**Task material:**
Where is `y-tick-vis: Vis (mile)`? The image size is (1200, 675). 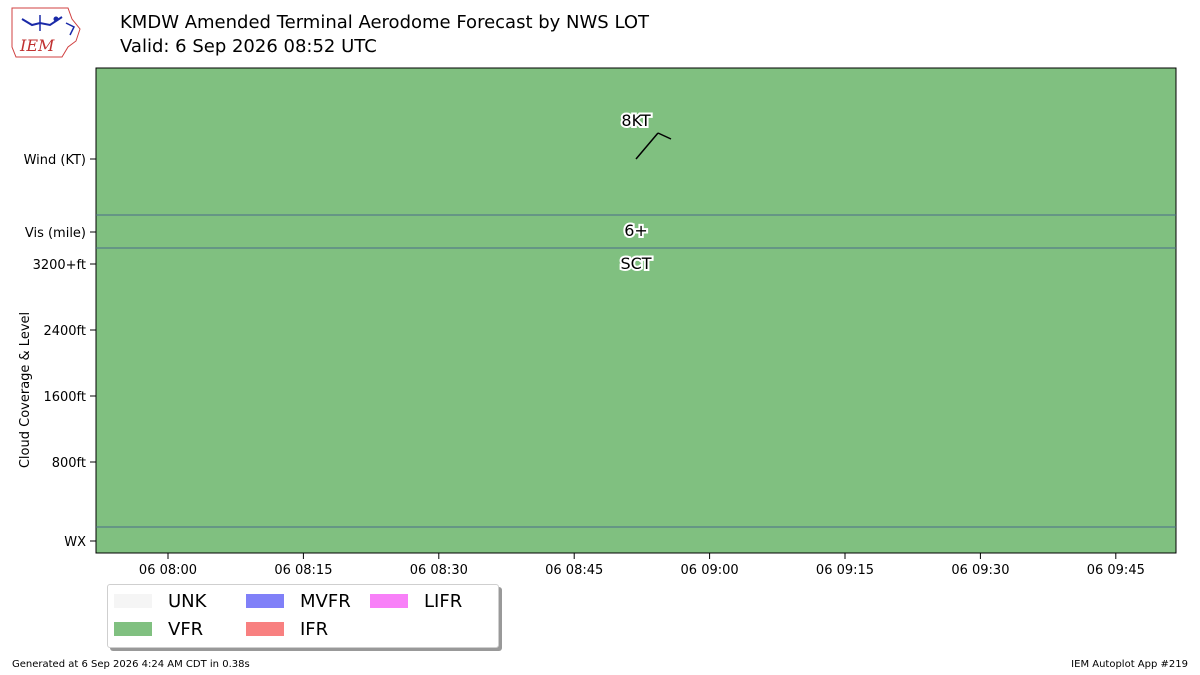
y-tick-vis: Vis (mile) is located at coordinates (56, 234).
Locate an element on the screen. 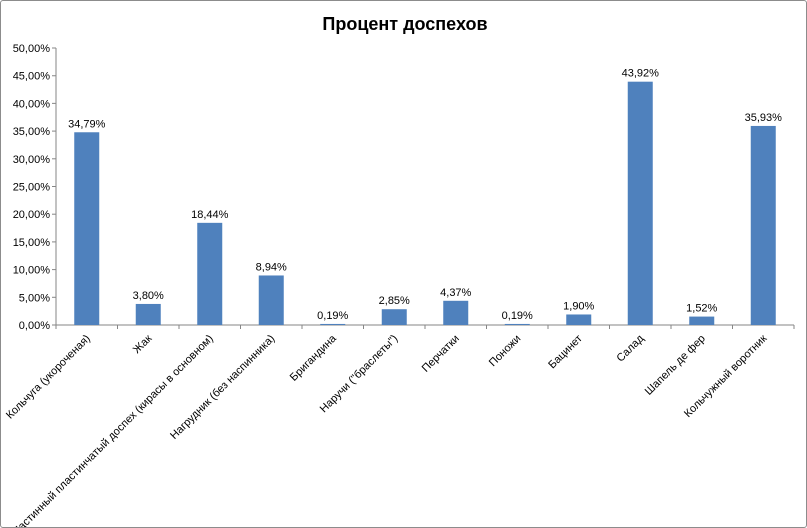  data-label: 4,37% is located at coordinates (456, 293).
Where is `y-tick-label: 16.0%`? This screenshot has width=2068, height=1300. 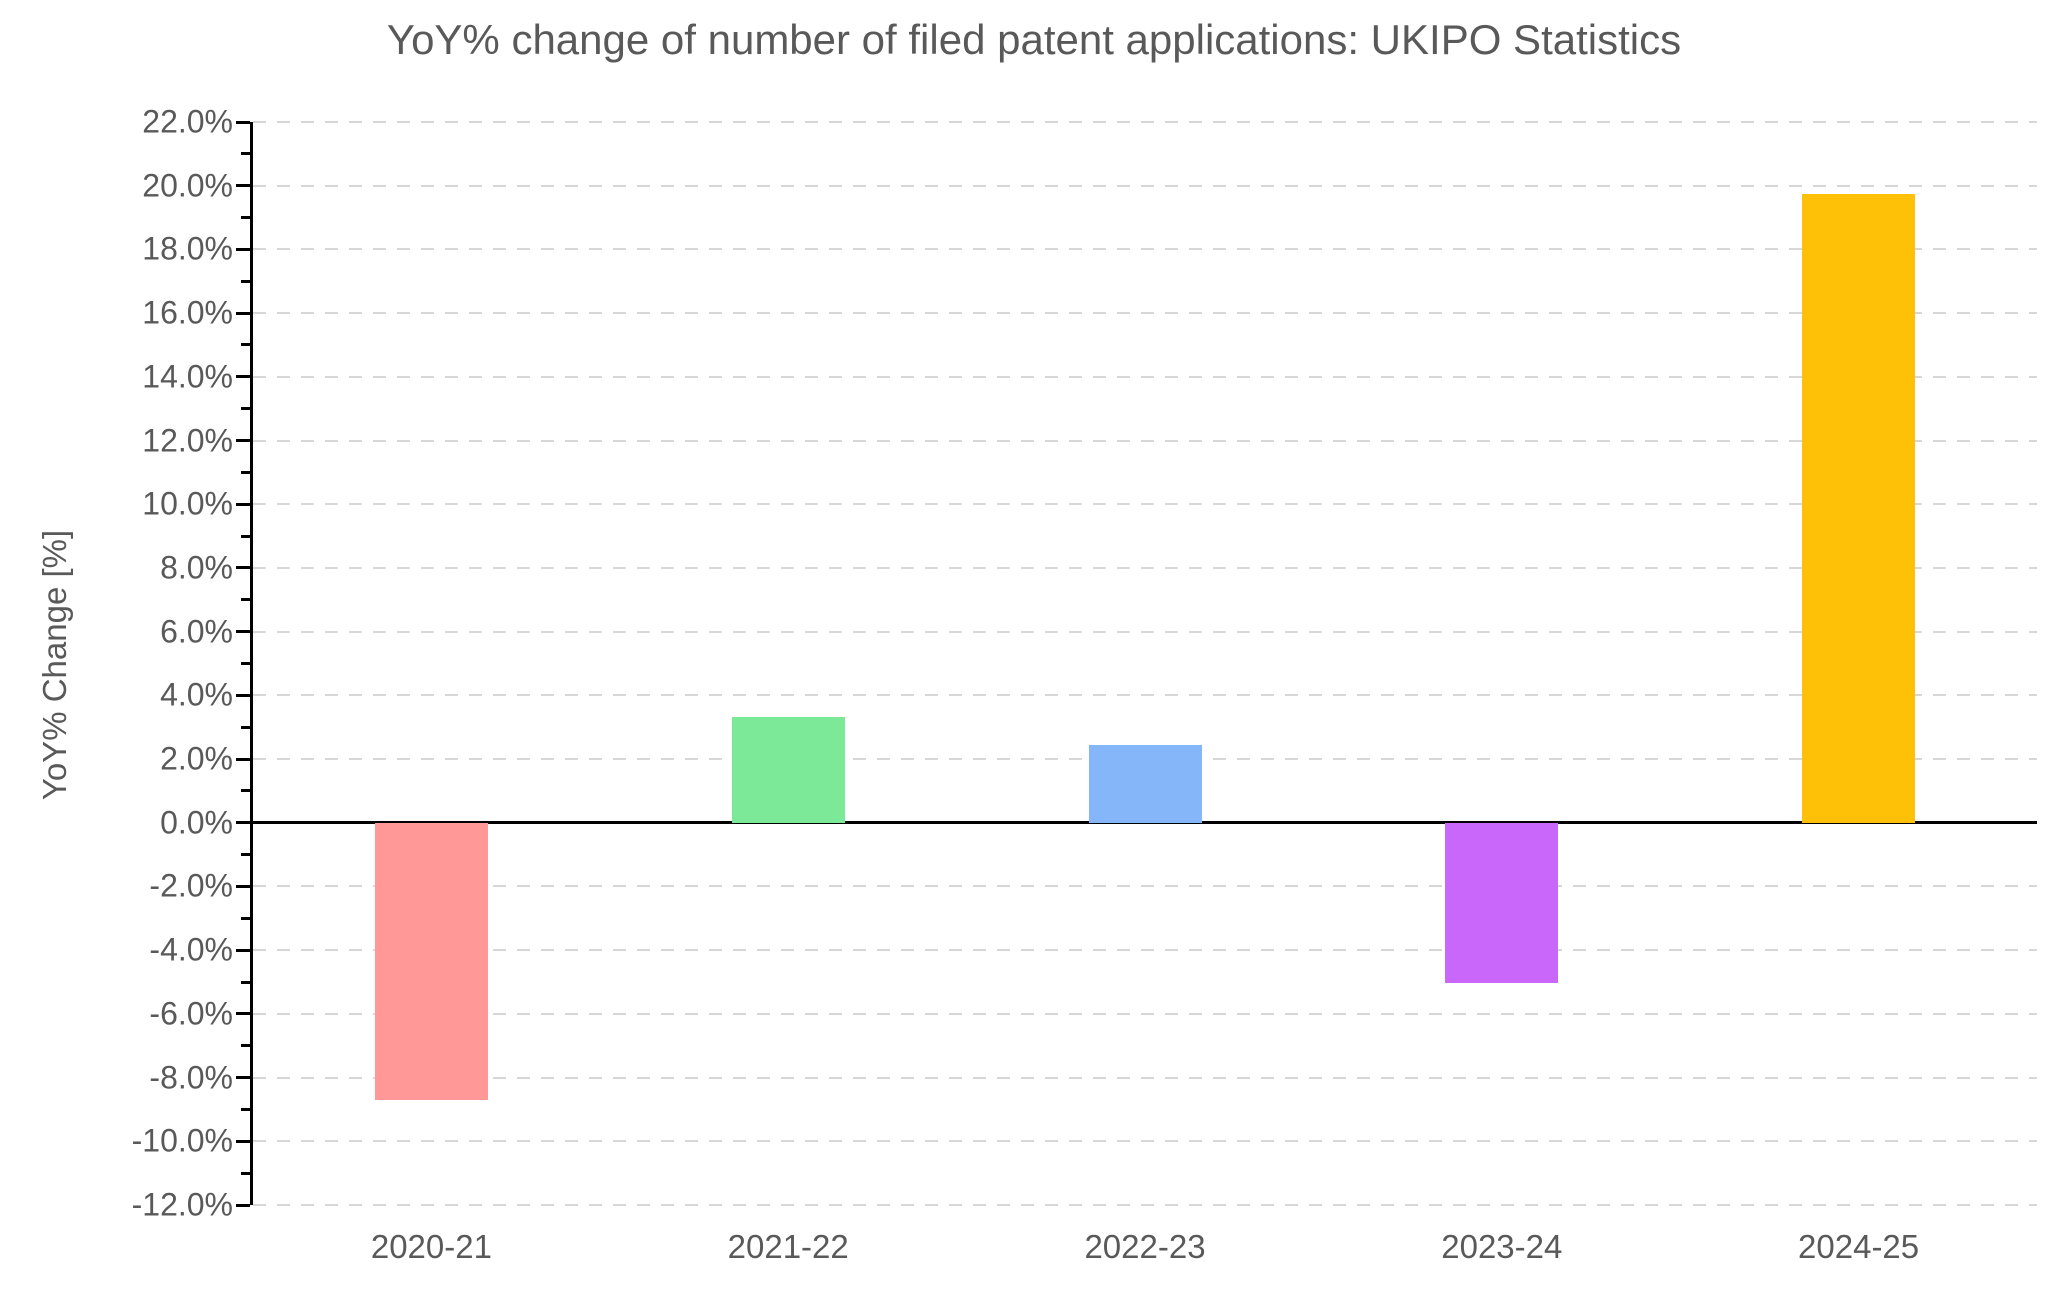
y-tick-label: 16.0% is located at coordinates (188, 312).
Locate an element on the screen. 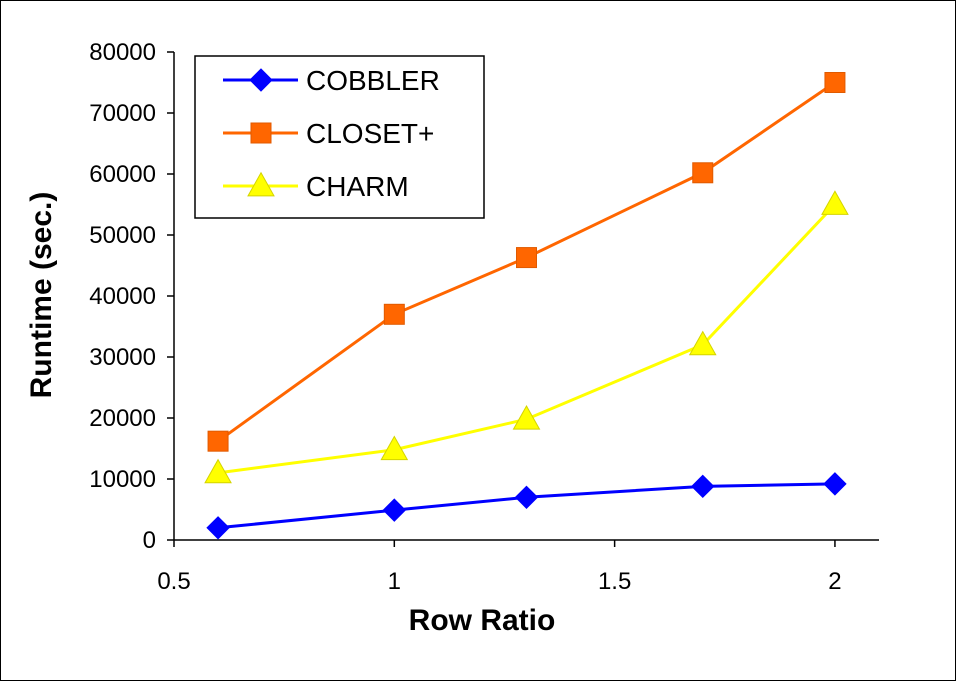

**Your goal:** Reproduce the data word for word, from the line containing "has width=2068, height=1300." through the end of the data, including both ends. Leave out the pictures.

**Exercise response:**
Where is `y-tick-label: 16.0%`? This screenshot has width=2068, height=1300. 
y-tick-label: 16.0% is located at coordinates (188, 312).
Locate an element on the screen. 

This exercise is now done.